Friday, September 5, 2014

1987 - THE QUICK AND THE DEAD, an early HBO film


The Quick and the Dead is an early HBO film and by early I mean that no women were required to walk around topless which is the current HBO policy regarding their films.

For a western which was mostly a dead genre at this point this film isn't that bad.  It has a good cast, Tom Conti, Sam Elliott, Matt Clark and Kate Capshaw (Mrs Spielberg).  The action is decent, the story is interesting and the film is short and doesn't push it's luck with a lot of padded out exposition and violence.



Probably the main standout of the film is the photography by Dick Bush who usually worked with wild man director Ken Russell.  The film was shot in Arizona in some scenic locations. 

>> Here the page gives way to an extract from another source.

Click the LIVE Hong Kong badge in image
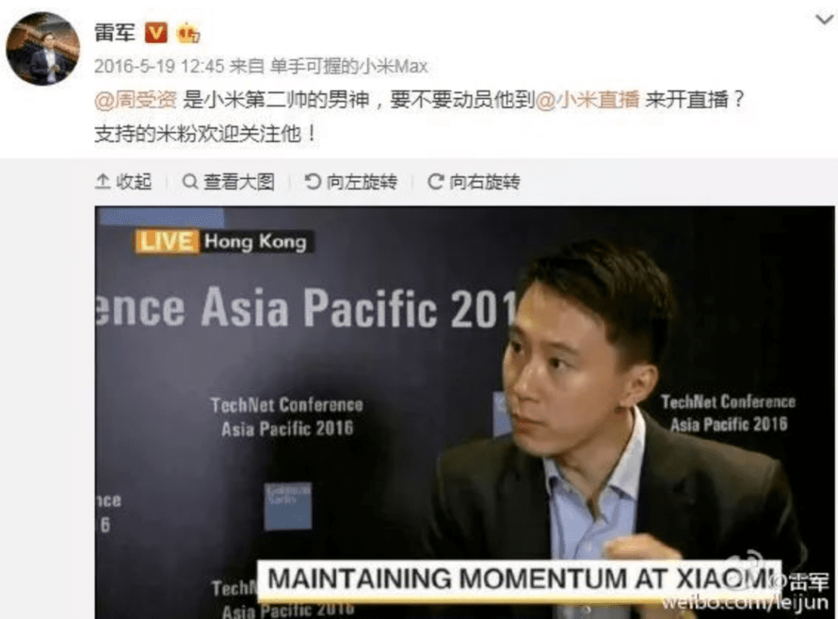The height and width of the screenshot is (619, 838). (224, 241)
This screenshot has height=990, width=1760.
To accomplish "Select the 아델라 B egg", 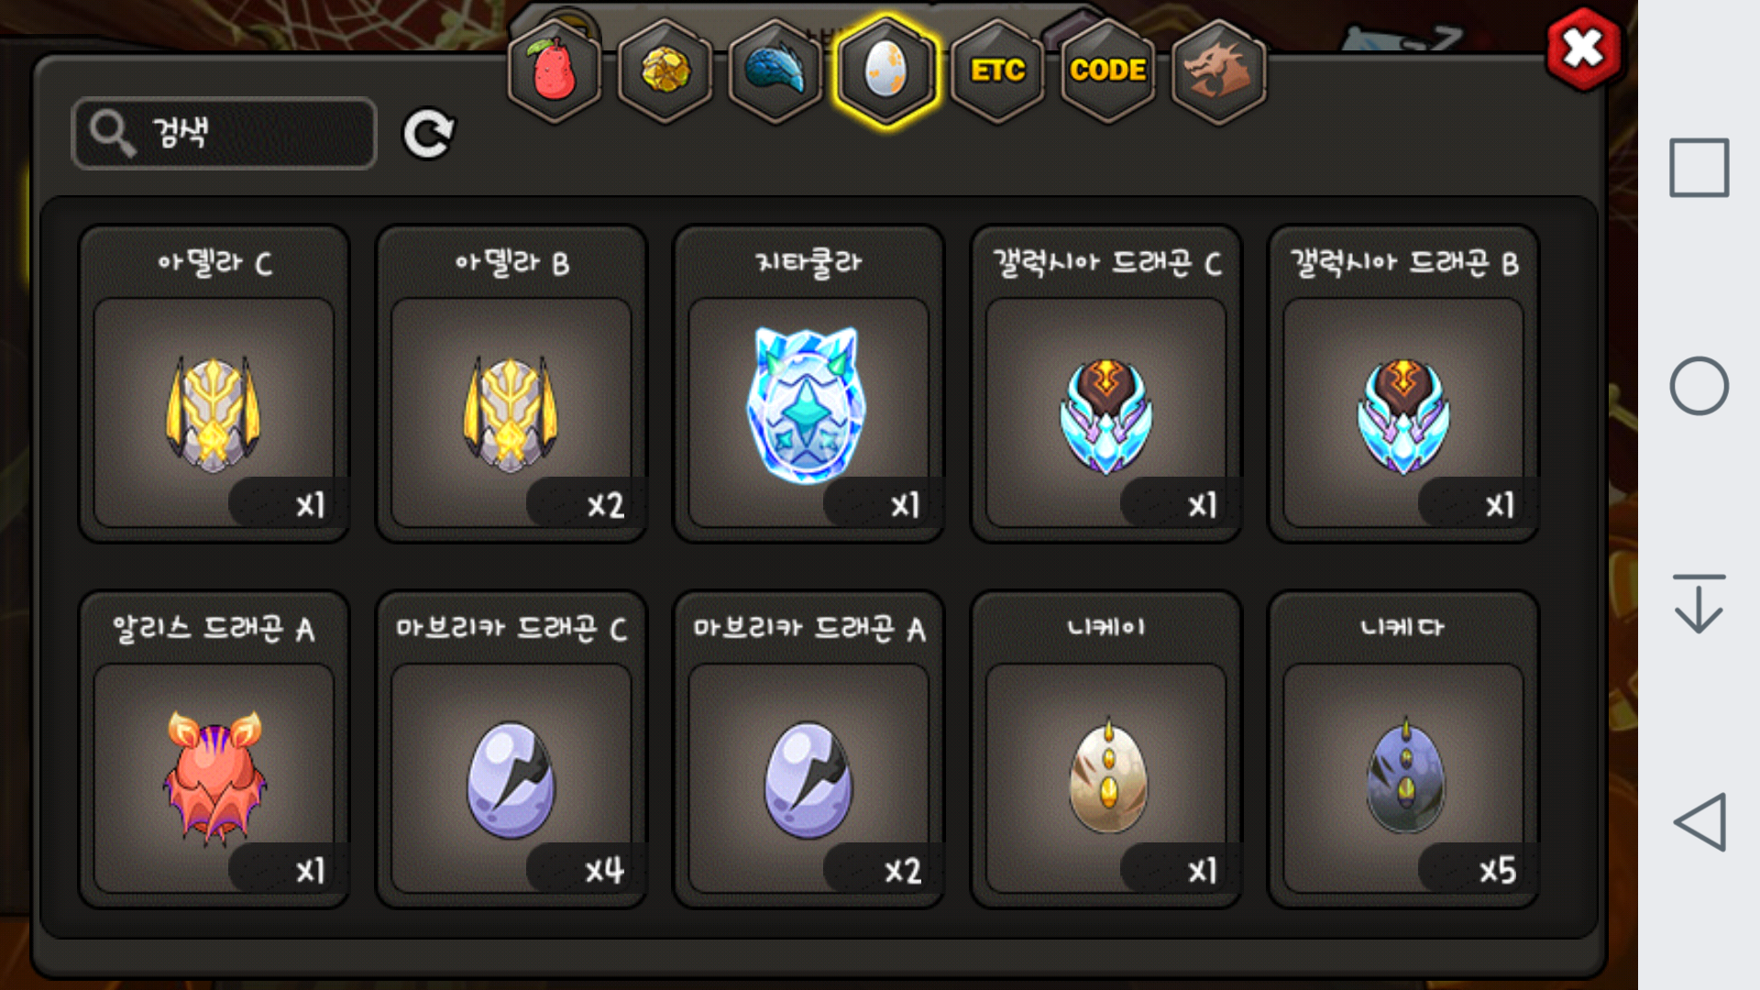I will pyautogui.click(x=512, y=384).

Nothing special here but the acting is decent and this is a pleasant reminder of the virtues of a good western.


90 minutes.

1952 - THE GREATEST SHOW ON EARTH, is certainly one of the longest.


Clocking in at over 2 hours this Cecil B. DeMille corn fest finally wears out it's welcome towards the last 20 or 30 minutes of the film.  For all the subplots and characters in the film, the story has a "seen it all before" quality and seen it made a lot better by other people.

The cast is certainly unusual.  The insufferable Betty Hutton is the female lead who manages to fall in love with 2 men.  If there was one thing that Betty Hutton could never project as an actor that was sex appeal.  If you needed a loud mouthed overbearing and clueless personality Hutton was the one to cast.  Cornel Wilde is the trapeze artist who is a continental European Lothario in the best tradition of "B" movie screen lovers. His French accent is really terrible.  Charlton Heston is the brooding circus manager.  Heston wants to bring the circus to all the small towns of America but he is so intense and scary in his performance he would make an audience want to run to one of those new fangled outdoor drive in 50's movie theaters instead.  In the supporting cast is one of the 50's hottest actors Gloria Grahame who nobody seems to hit on much.  I guess when you have Betty Hutton around why would you want Gloria Grahame.  Finally there is James Stewart playing "Buttons a clown."



After what seems like hours and hours of circus parades and clown antics the film climaxes in a spectacular train wreck sequence.  The sequence would have been even more spectauloar if the train didn't look like some model train that was fimed in some kid's  hobby corner.  DeMille always made epic films with less than epic special effects.

A big disappointment from Cecil B. DeMille, but the film made a lot of money by 1950's standards.